Common use of Performance-Based Termination Clause in Contracts

Performance-Based Termination. With respect to the Fiscal Year ending December 31, 2004 (“FY04”), in the event EBITDA of any Hotel for FY04 is less than ninety-five percent (95%) of such Hotel’s EBITDA for the twelve months ended January 31, 2004, Lessee may terminate this Agreement with respect to such Hotel, upon at least ninety (90) days prior notice. With respect to each Fiscal Year ending after December 31, 2004, in the event that as of the end of any Fiscal Year EBITDA of any Hotel is less than ninety percent (90%) of the EBITDA thereof as specified in the Three Year Plan for such Fiscal Year, Lessee may terminate this Agreement with respect to such Hotel, upon at least ninety (90) days prior notice. In the event Lessee and Manager have not mutually agreed on terms of the Three Year Plan for any period commencing on or after January 1, 2008, the target EBITDA for such period to be used in determining whether they condition set forth above has been satisfied shall be deemed to equal the amount therefor set forth in the Model. Notwithstanding the date specified for termination in any such termination notice, Lessee may delay the date of such termination with respect to any Terminated Hotel for a period of up to one year from the date of delivery of such notice in order to transition the management services.
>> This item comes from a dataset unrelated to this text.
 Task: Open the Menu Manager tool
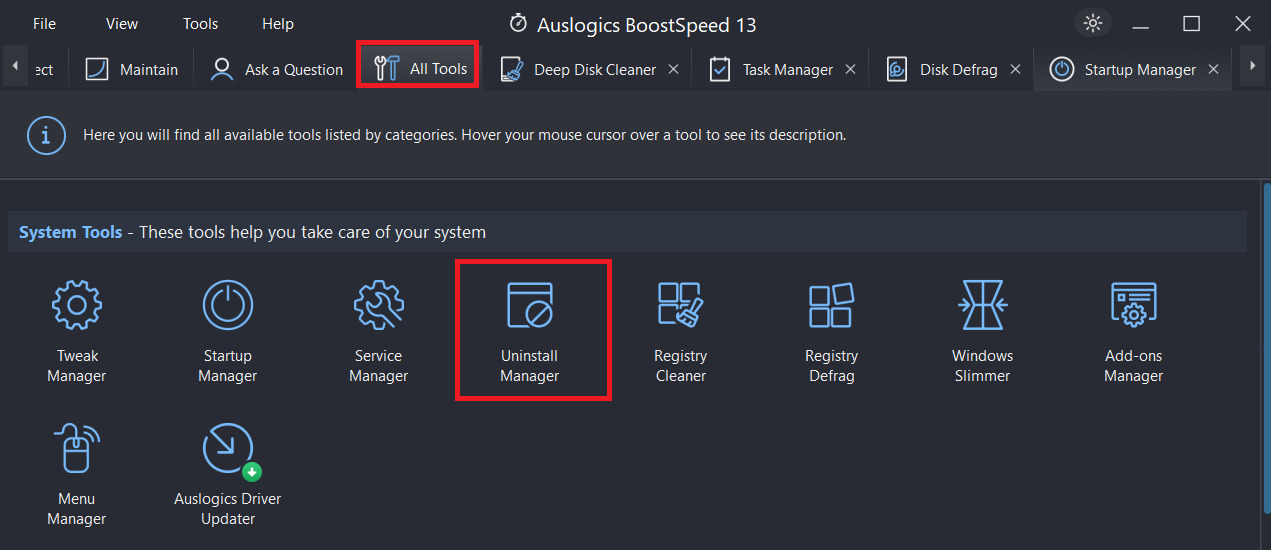pyautogui.click(x=77, y=474)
In the event Lessee desires to so delay termination, Lessee shall provide notice thereof to Manager prior to the date that is thirty (30) days prior to the date specified for termination in Lessee’s termination notice. Thereafter, Lessee may terminate this Agreement with respect to such Terminated Hotel on thirty (30) days prior notice to Manager. In no event shall Lessee be liable for the payment of any Early Termination Fee with respect to any termination pursuant to this Section 12.2(b).